L'autorisation d'organiser, à l'occasion des funérailles, un cortège à travers Paris, est refusé aux dirigeants des syndicats et du parti communiste. C'est donc en voiture automobile, "à la sauvette", pourrait-on dire, que le corps de Paul Eluard sera transporté, le 22 novembre, de la chapelle ardente dressée dans le hall du journal "Ce Soir", au cimetière du Père-Lachaise ou doit avoir lieu l'inhumation.[...]
Le cortège s'ébranle, gagne les hauteurs du cimetière, s'arrête près du Mur de Fédérés. C'est là, au milieu des fusillés de la Commune, des martyrs de la Résistance et de la Déportation, au milieu de ses frères en liberté, que Paul Eluard va reposer.
Non loin de là, dans le même cimetière, est une tombe qu'en ce jour de funérailles solennelles, nul ne songe à visiter. C'est une tombe modeste, déjà un peu touchée par le temps, avec un seul bouquet de fleurs. Sur la pierre, un nom : Nusch Eluard. 1906-1946. Là-bas, devant la fosse ouverte, le défilé du peuple continue.
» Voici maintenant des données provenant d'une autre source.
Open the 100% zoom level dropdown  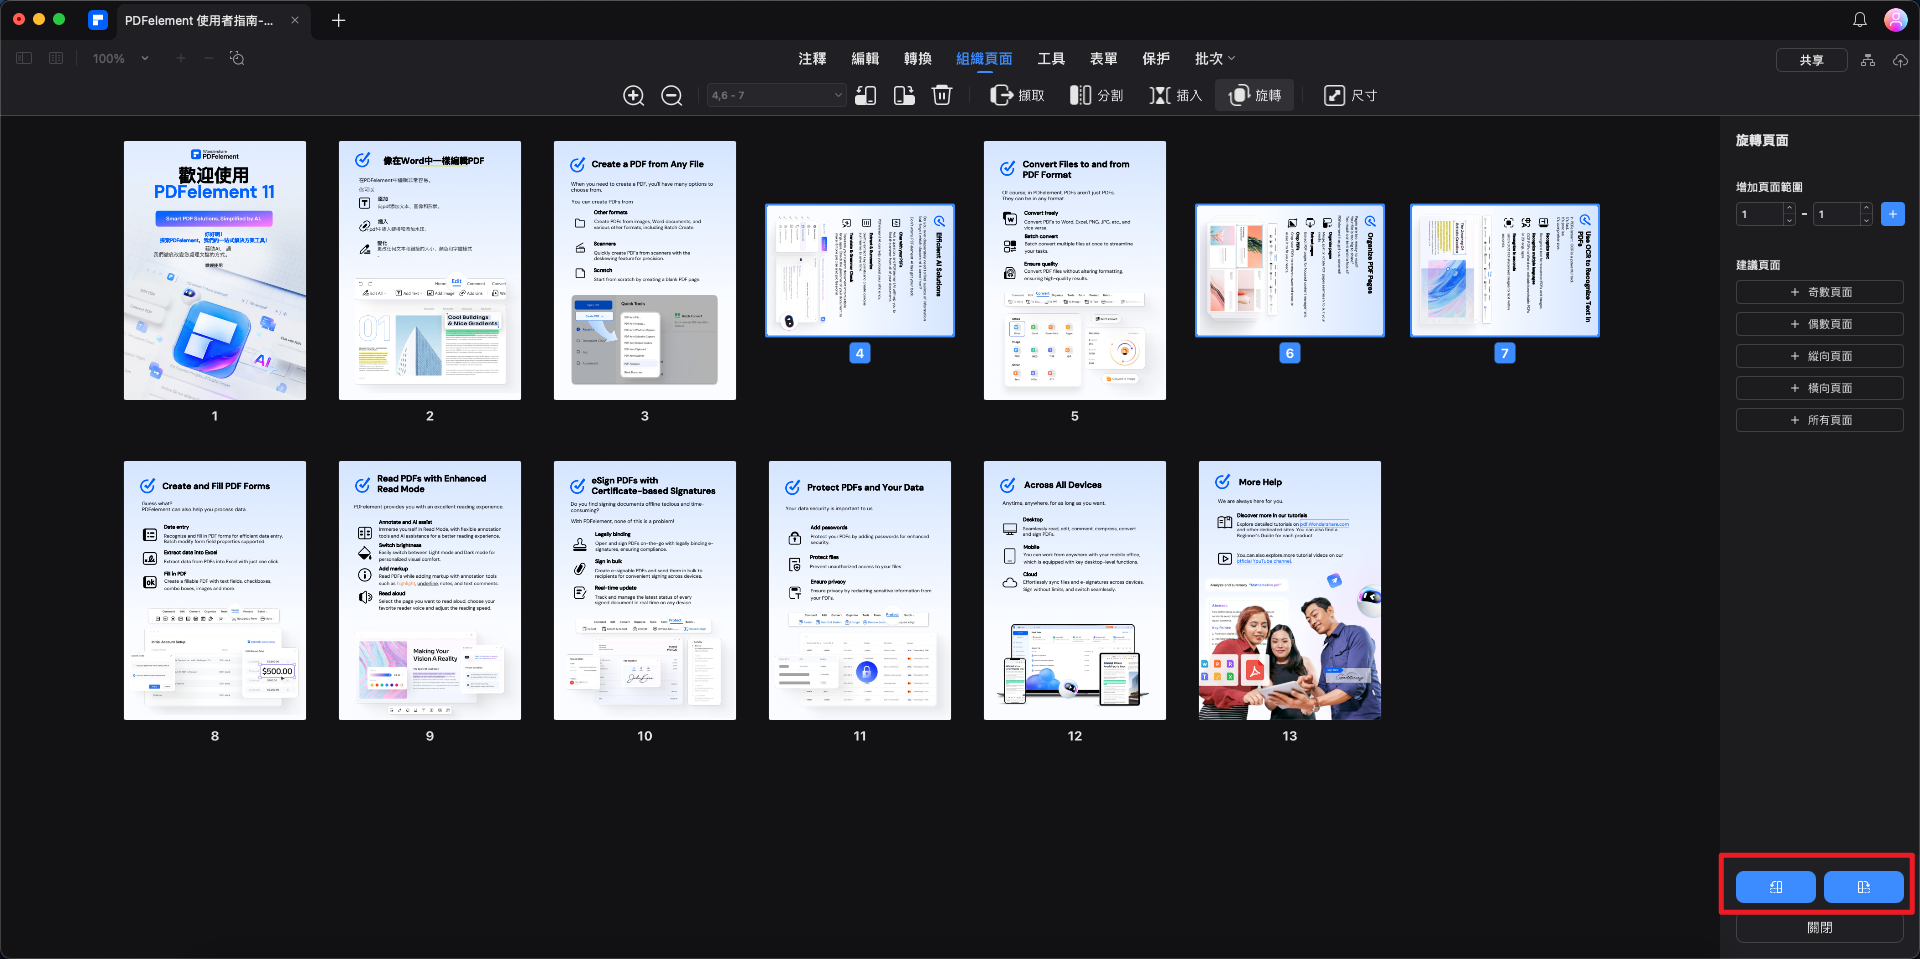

Il y a des monceaux de fleurs.
Et le rêveur qui tient à l'écart se prend à imaginer pour ce poète mort, loin des discours et des symboles, une tombe perdue dans l'herbe, une dalle toute simple, sur laquelle on aurait écrit :
Ci-gît celui qui vécut sans douter
Que l'aube est bonne à tous les âges
Quand il mourut il pensa naître
Car le soleil recommençait.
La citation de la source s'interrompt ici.